Clara Rojas, ex-alliée et co-otage d'Ingrid Betancourt, aura été la plus rapide des deux. Alors que la grande lessive continue autour de celle dont elle fut le bras droit au sein du parti Oxigeno Verde (après les déclarations peu amènes de ses compagnons de détention américains et celles du diplomate Noël Saez, Ingrid Betancourt se trouve en plein... divorce !), Clara Rojas est déjà prête pour la "médiatisation" de son expérience.
Enlevée par les Farc en même temps qu'Ingrid Betancourt, le 23 février 2002, Clara Rojas avait refusé une offre de libération pour retser auprès de son amie d'alors. Ce n'est qu'en janvier 2008 qu'elle avait finalement été relâchée. Fait marquant de sa séquestration, la Colombienne avait eu un fils d'un des guérilleros, Emmanuel, dont elle avait été séparée huit mois après sa naissance - l'enfant avait été confié à l'Assistance Publique en 2005, et ce n'est qu'à sa libération que Clara Rojas l'a retrouvé.

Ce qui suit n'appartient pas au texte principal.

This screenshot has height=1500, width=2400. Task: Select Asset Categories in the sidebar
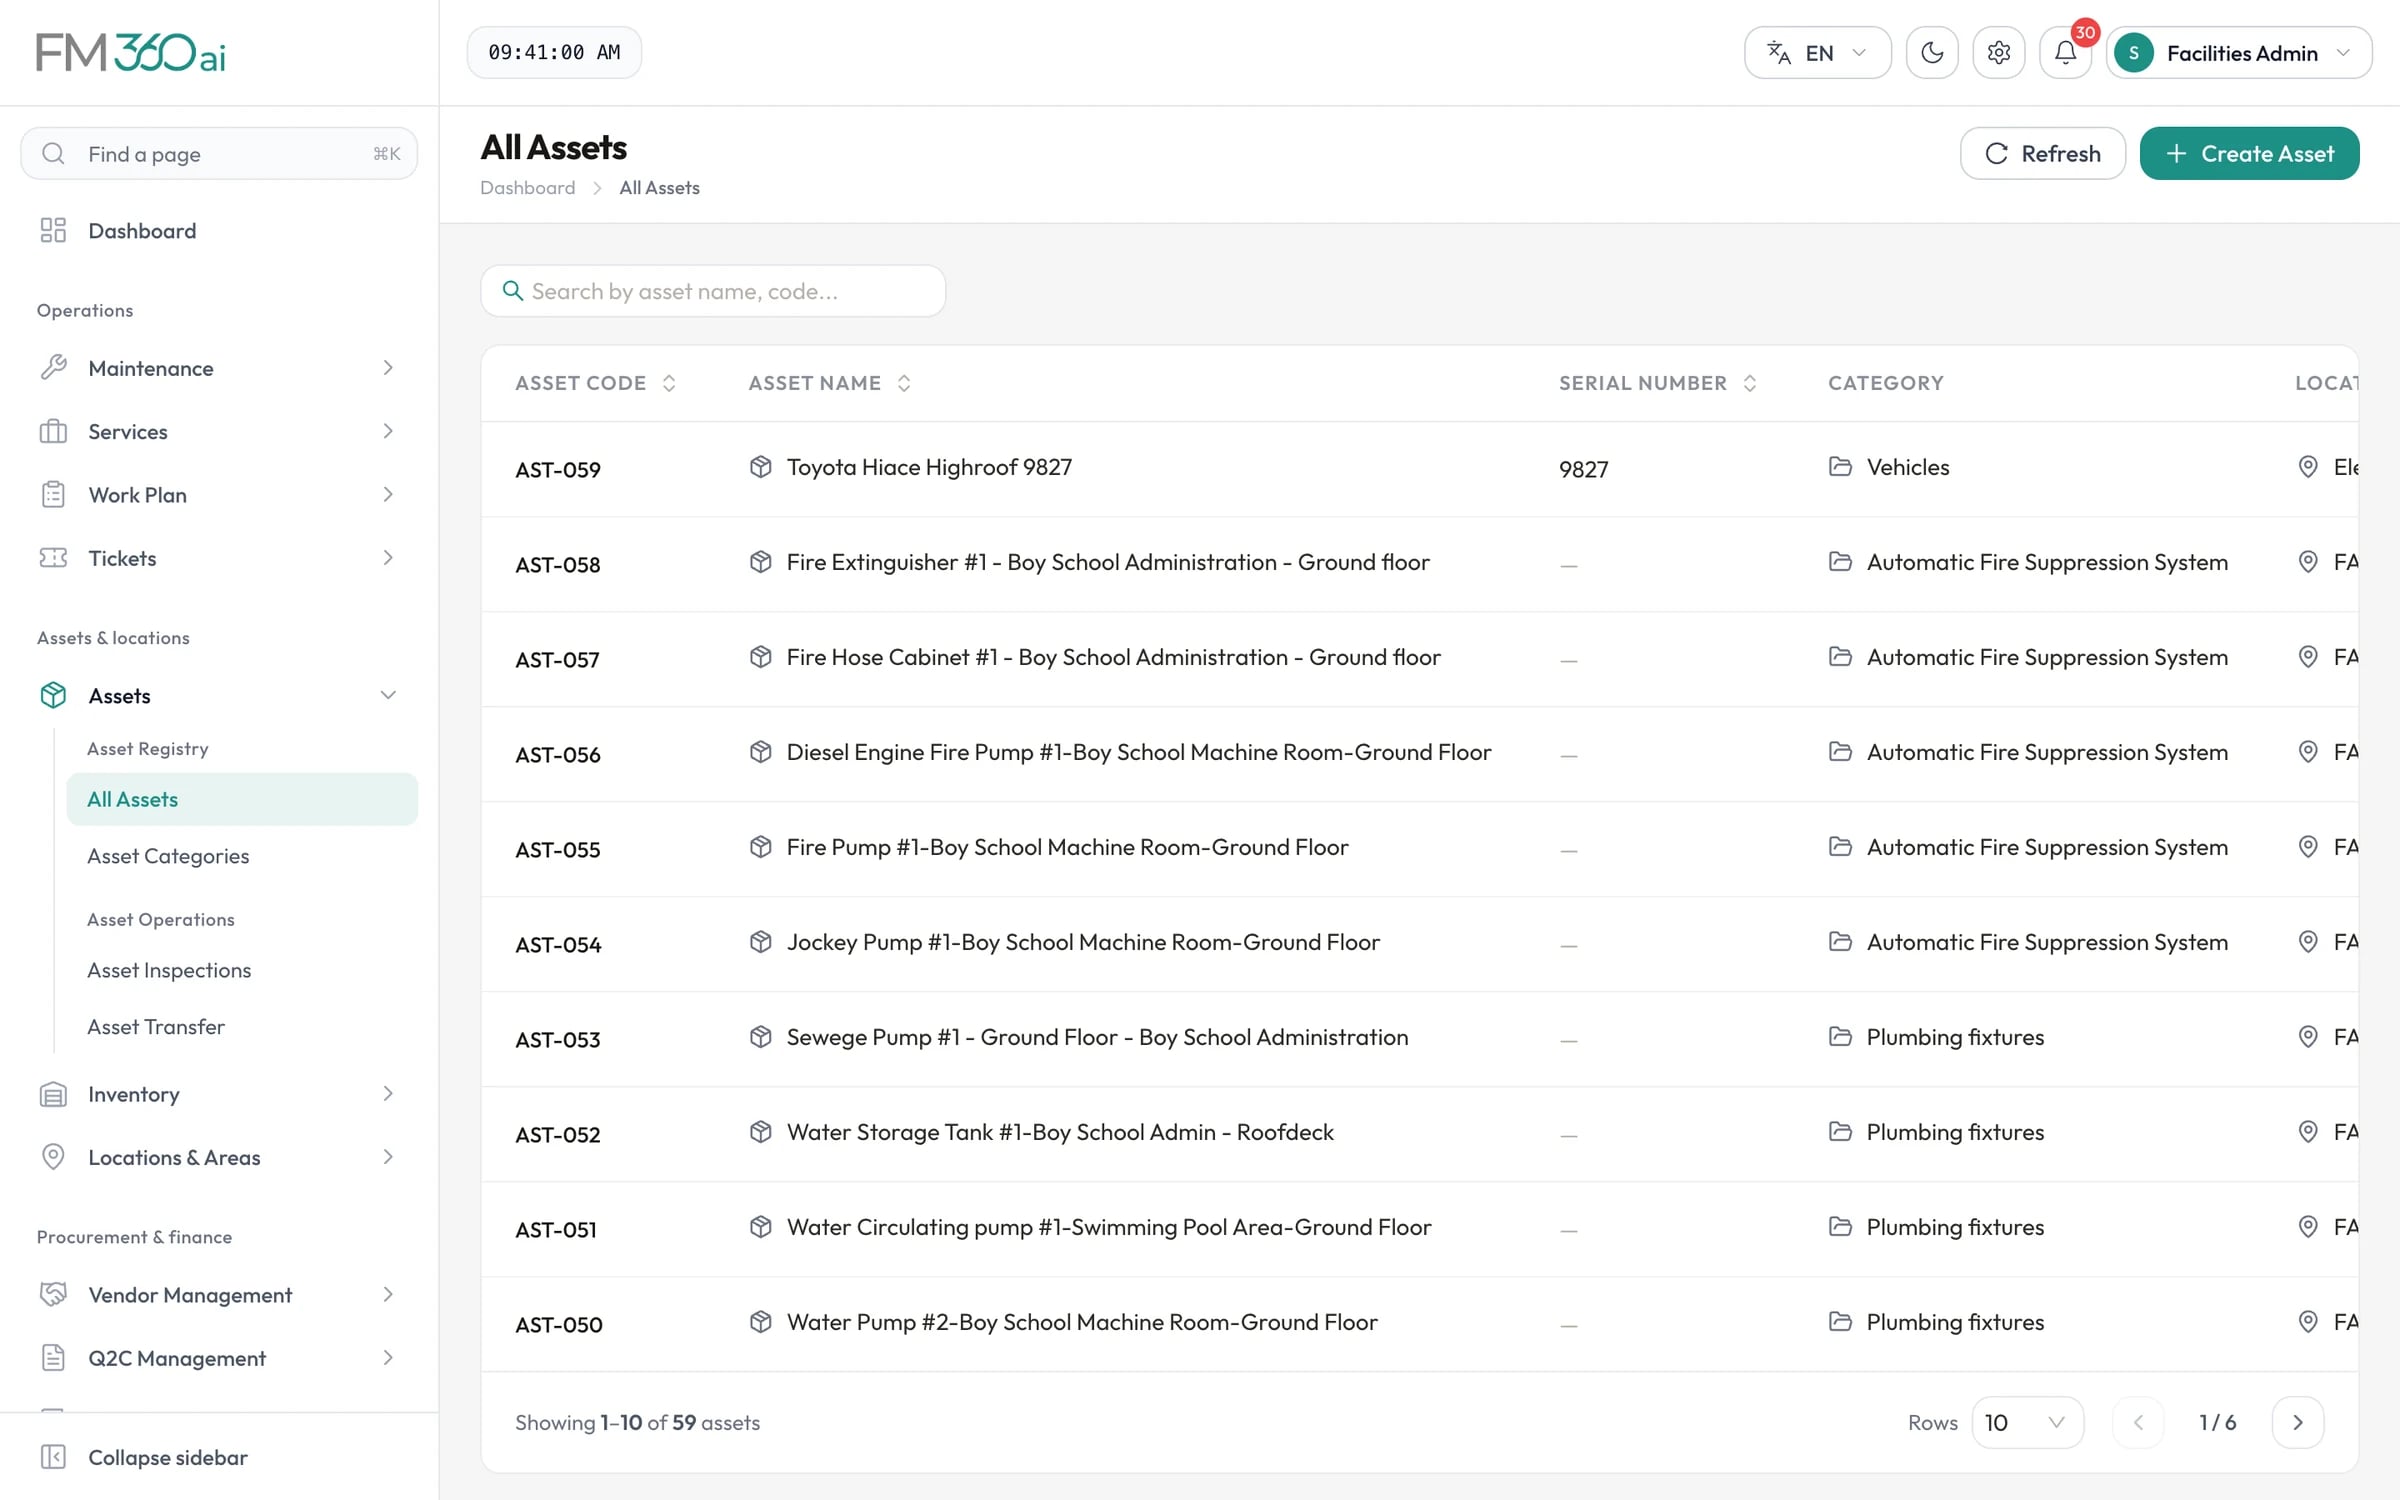pos(168,856)
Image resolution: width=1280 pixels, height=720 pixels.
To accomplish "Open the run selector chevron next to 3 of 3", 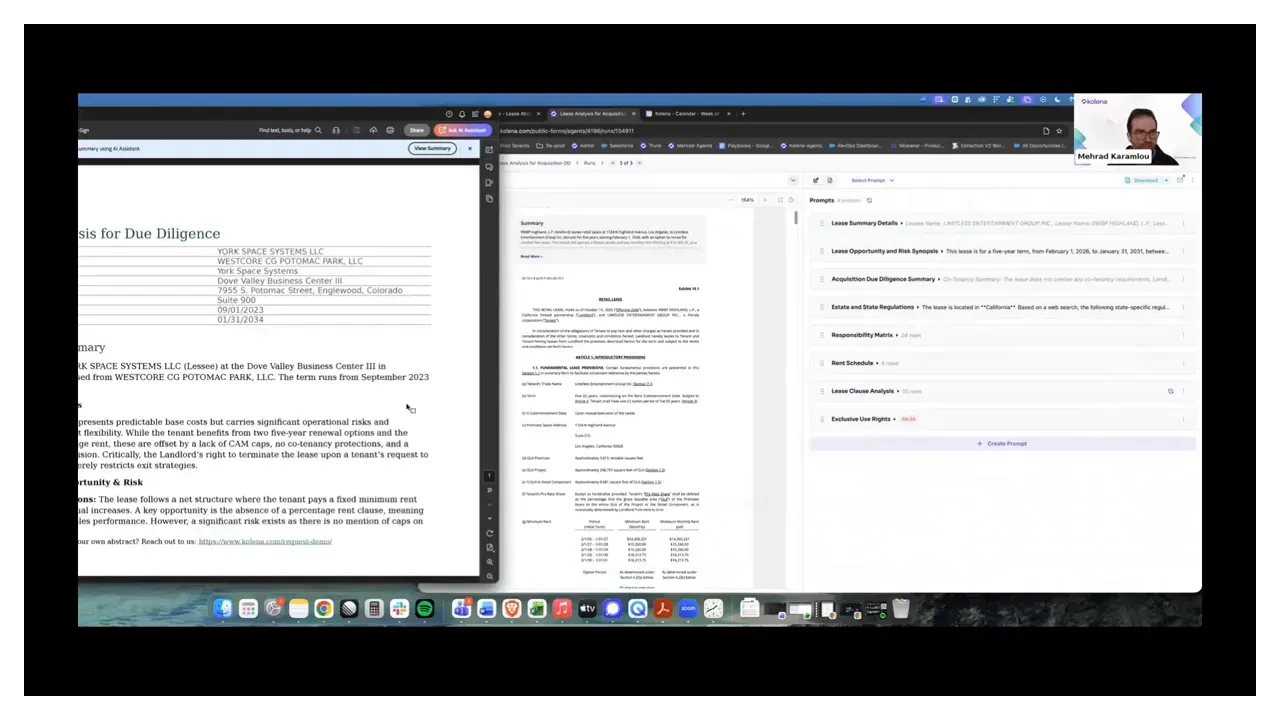I will point(639,163).
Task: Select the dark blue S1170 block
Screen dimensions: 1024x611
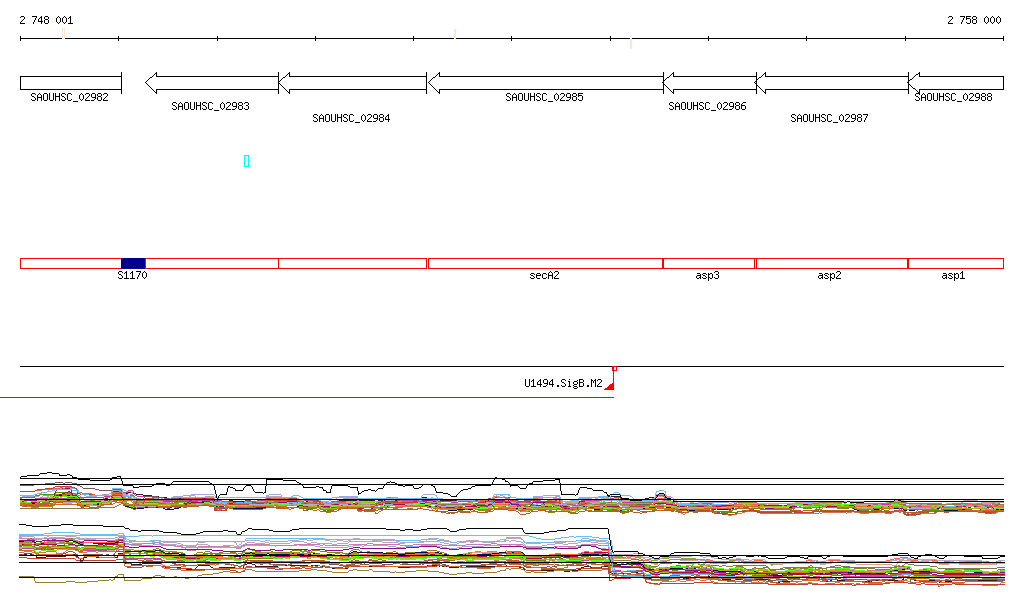Action: click(x=133, y=263)
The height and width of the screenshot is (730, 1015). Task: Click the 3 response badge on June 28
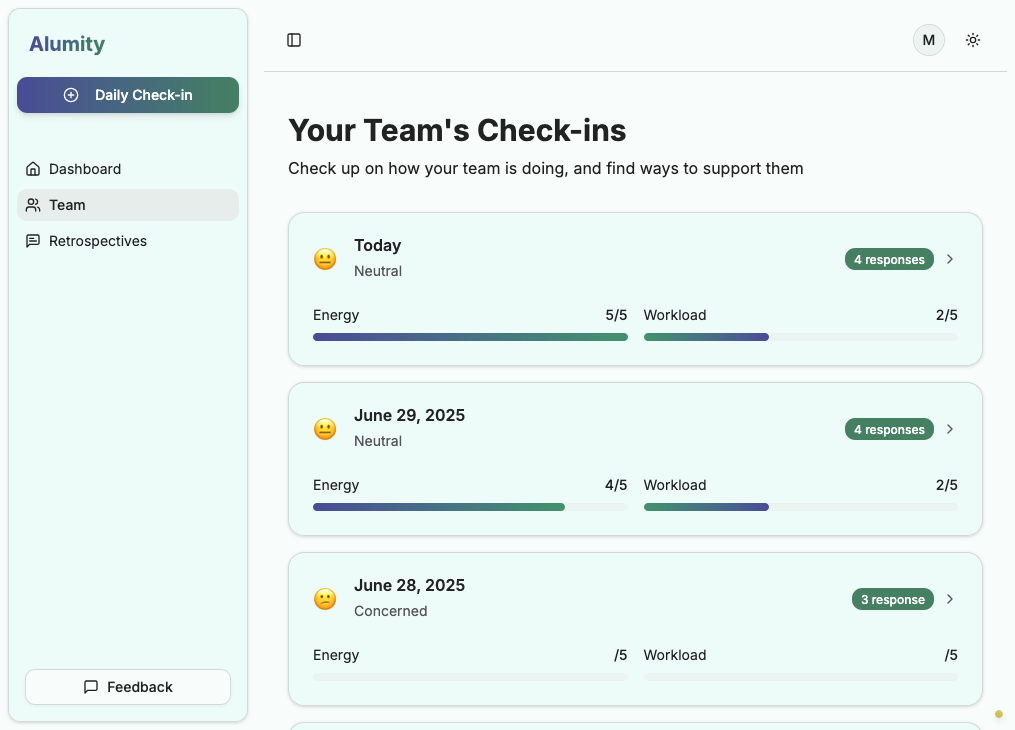tap(893, 600)
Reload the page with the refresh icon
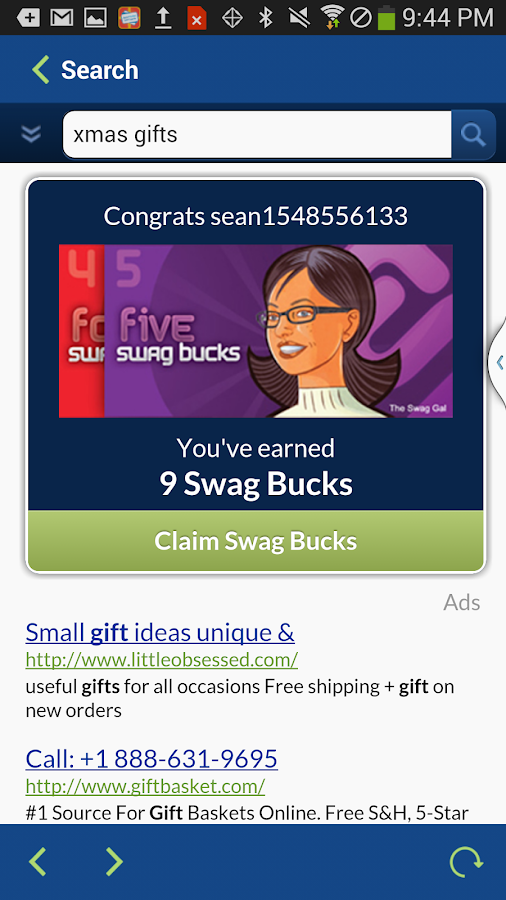This screenshot has width=506, height=900. 466,862
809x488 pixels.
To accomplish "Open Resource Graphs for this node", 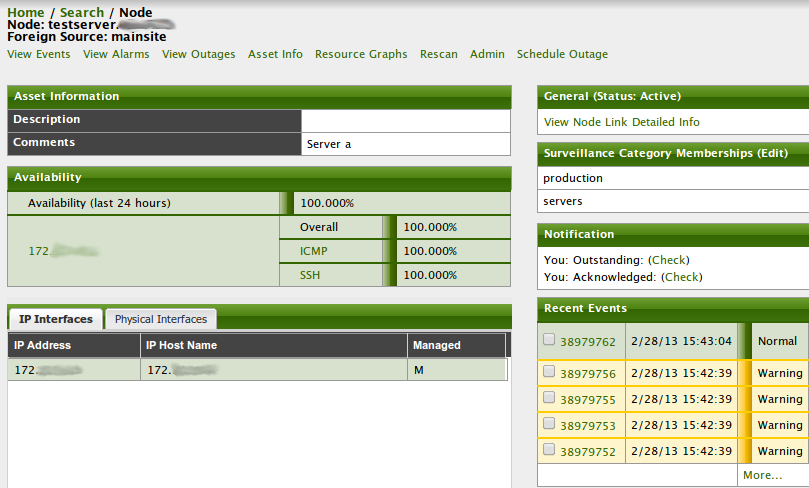I will 361,54.
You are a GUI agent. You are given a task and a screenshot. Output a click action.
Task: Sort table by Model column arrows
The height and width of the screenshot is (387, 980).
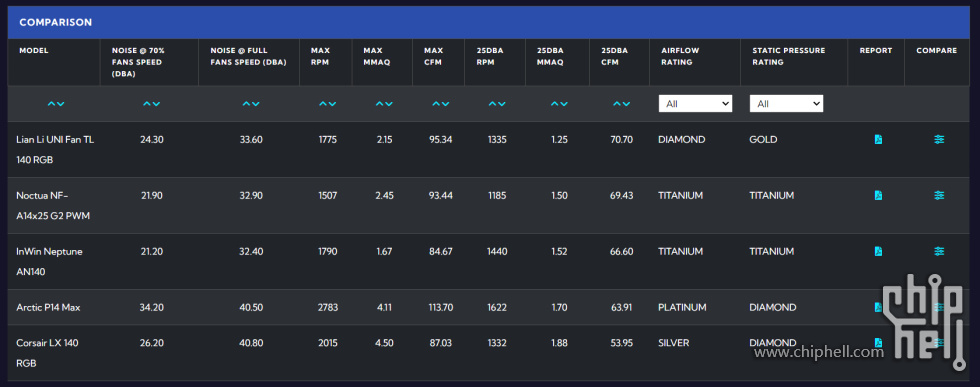[x=56, y=104]
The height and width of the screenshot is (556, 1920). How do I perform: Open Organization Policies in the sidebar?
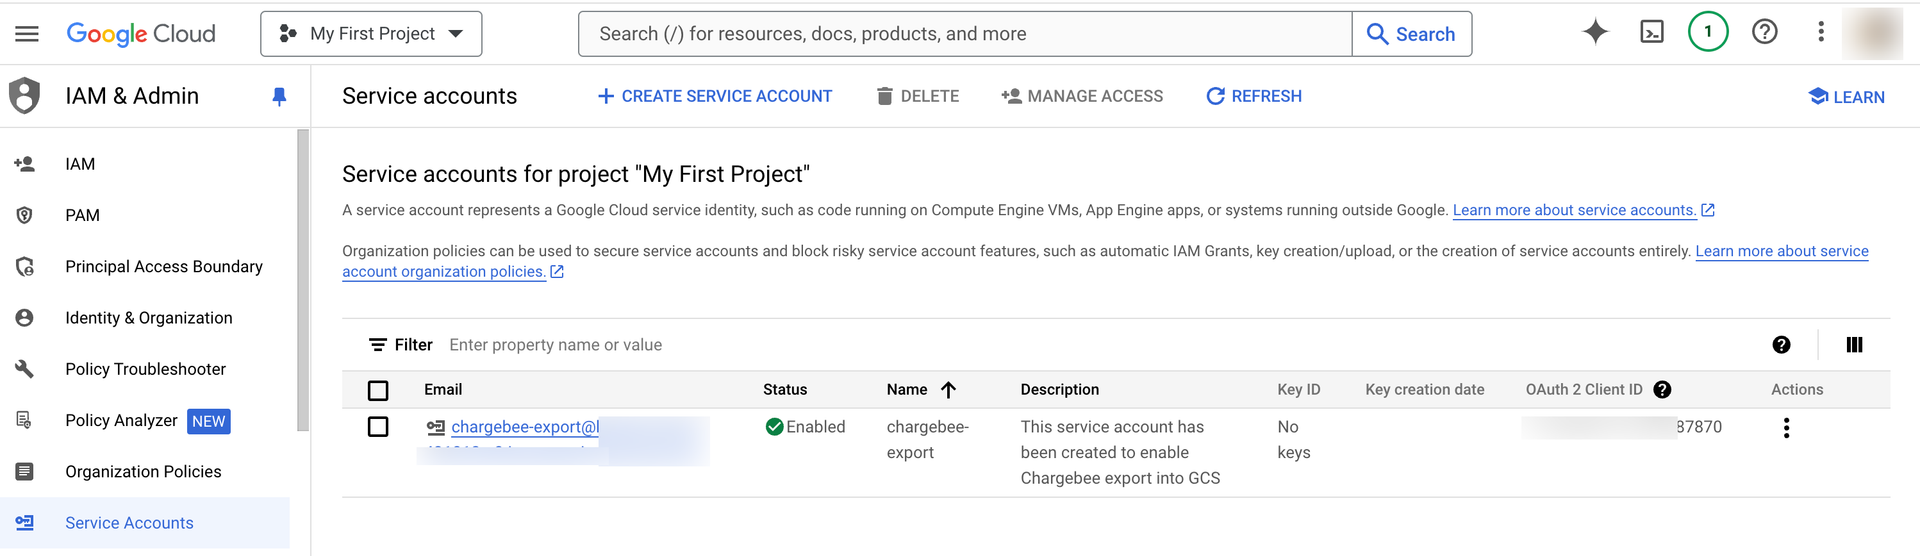143,472
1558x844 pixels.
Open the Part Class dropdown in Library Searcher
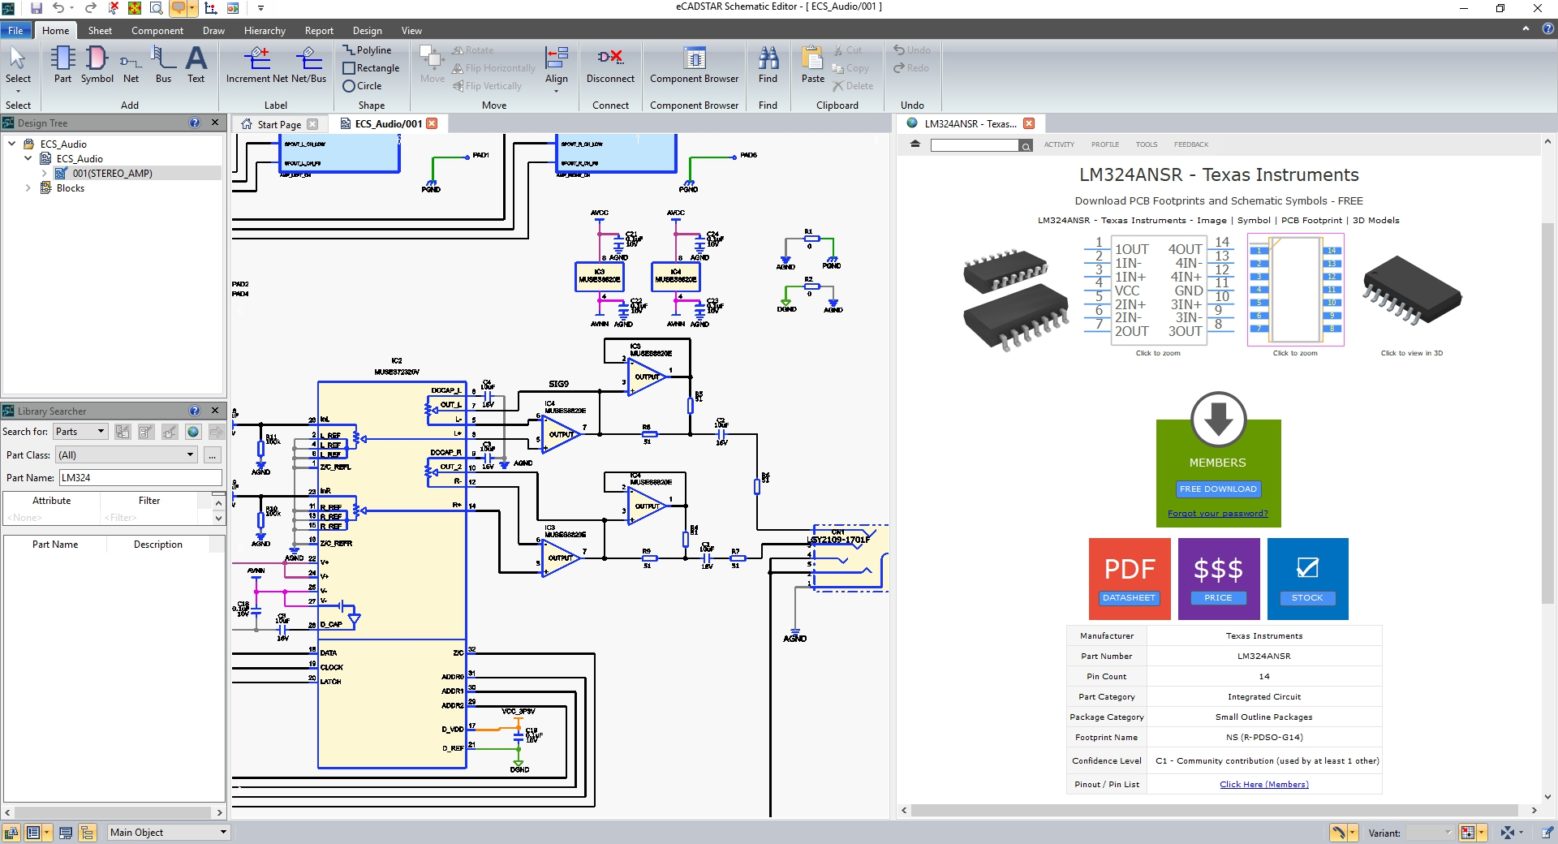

A l'occasion d'une visite de cinq jours à Rome, Clara Rojas, qui a déjà achevé l'écriture du récit de son expérience (un ouvrage à paraître en avril chez Plon, traduit dans plusieurs langues), a indiqué que son expérience allait faire l'objet d'un film : "J'ai eu plusieurs propositions, deux en Europe, une aux Etats-Unis et une en Amérique latine, a-t-elle indiqué. Nous verrons si nous parvenons à un accord et si j'écris le scénario. J'ai passé six mois à réfléchir à ce qui s'est passé. Je devais digérer une expérience aussi difficile. Aujourd'hui je désire la partager."
Quelques semaines après son grand déballage sur Ingrid Betancourt - les deux femmes se sont brillamment évitées lors du dernier Forum Global pour les femmes, à l'automne dernier -, à quoi peut-on s'attendre de sa part concernant celle-ci ? "Bien sûr, Ingrid fait partie de cette expérience. Je parle de tous avec les vertus et les défauts qu'ont tous les êtres humains", répond l'intéressée.